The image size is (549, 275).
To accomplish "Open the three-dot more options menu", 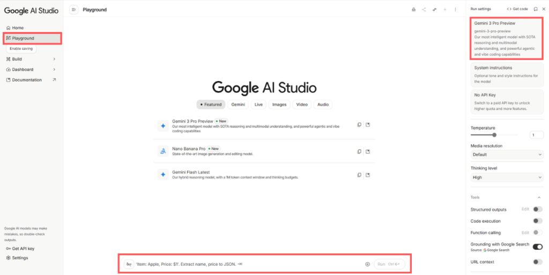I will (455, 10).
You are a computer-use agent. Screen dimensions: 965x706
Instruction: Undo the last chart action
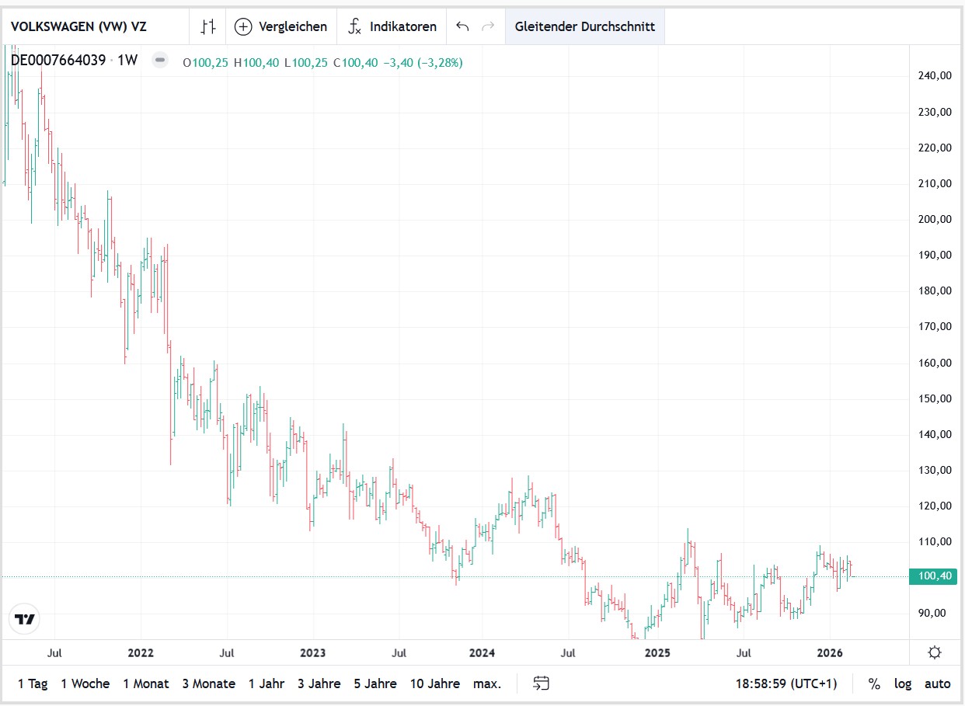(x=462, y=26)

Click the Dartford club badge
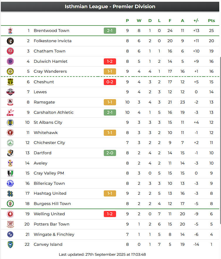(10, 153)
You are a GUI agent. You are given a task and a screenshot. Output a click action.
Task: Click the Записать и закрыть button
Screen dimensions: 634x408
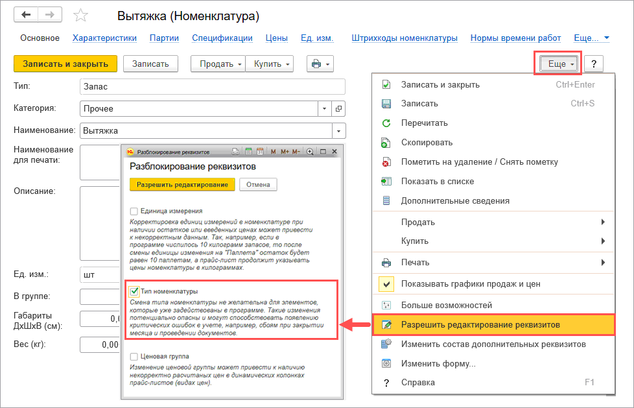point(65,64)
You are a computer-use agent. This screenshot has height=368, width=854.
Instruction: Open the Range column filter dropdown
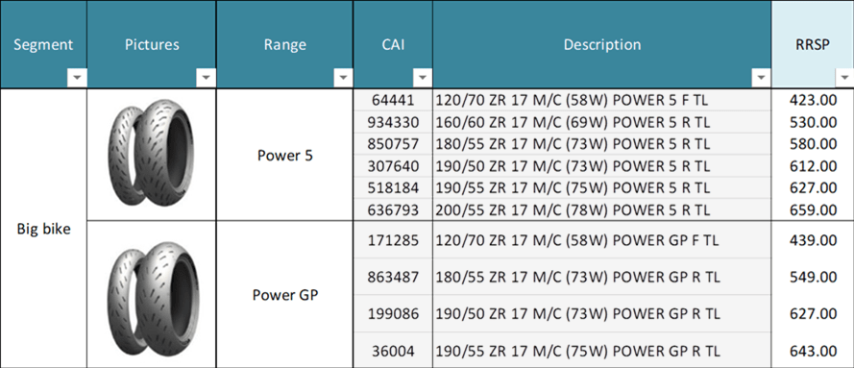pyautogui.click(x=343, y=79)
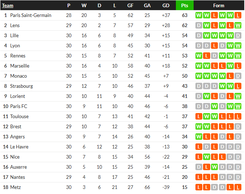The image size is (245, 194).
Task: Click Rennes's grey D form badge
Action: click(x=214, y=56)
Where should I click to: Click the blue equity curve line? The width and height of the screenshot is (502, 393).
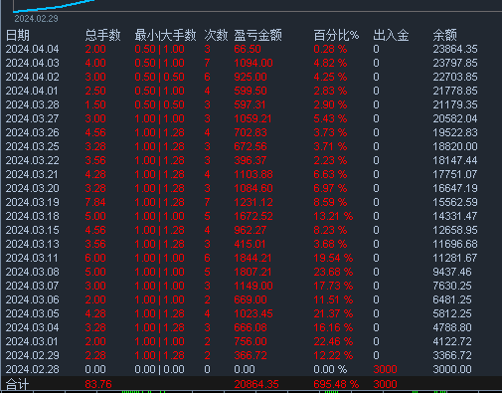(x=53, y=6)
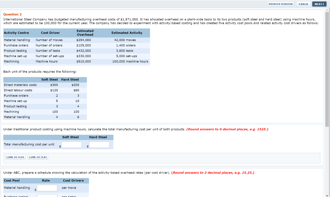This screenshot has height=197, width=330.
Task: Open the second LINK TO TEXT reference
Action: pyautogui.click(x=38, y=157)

...

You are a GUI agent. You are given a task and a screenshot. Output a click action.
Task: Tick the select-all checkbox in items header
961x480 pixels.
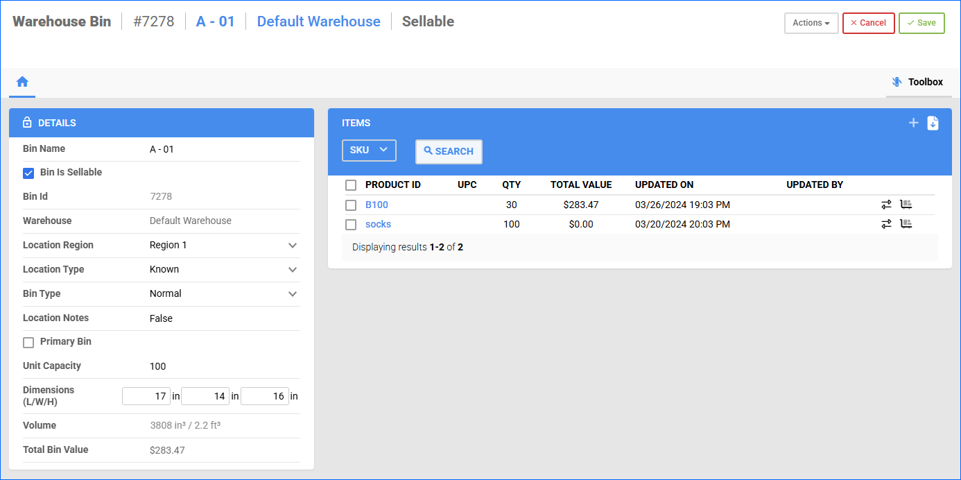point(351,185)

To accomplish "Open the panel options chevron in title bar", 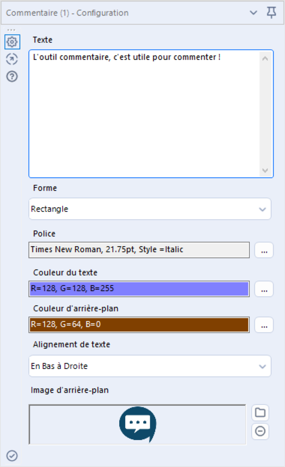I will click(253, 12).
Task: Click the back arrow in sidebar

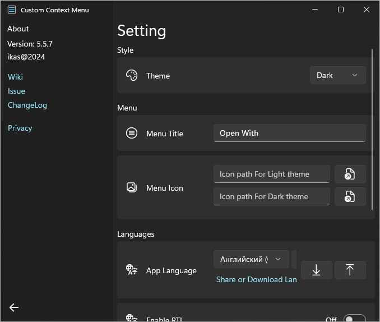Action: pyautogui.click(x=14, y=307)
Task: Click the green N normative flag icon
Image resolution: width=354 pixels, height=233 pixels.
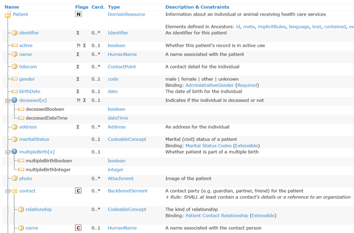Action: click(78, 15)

--

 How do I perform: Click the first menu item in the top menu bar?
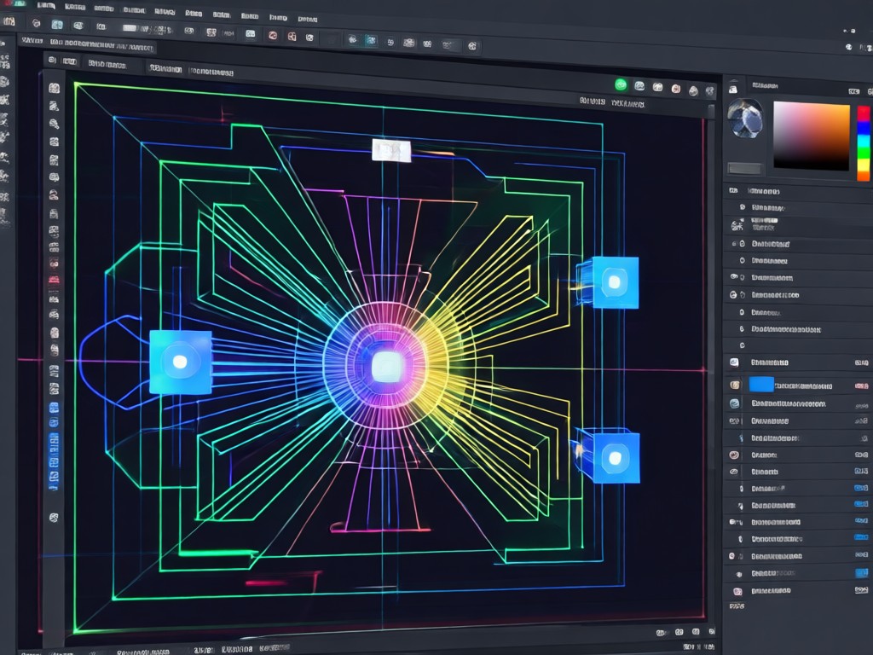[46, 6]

▶ _Activity_:
Pull out all lines from the entries above that include the word "computer".

▶ _Written solution_:
You are a computer-use agent. Screen dimensions: 965x706
You are a computer-use agent. This screenshot has height=368, width=854.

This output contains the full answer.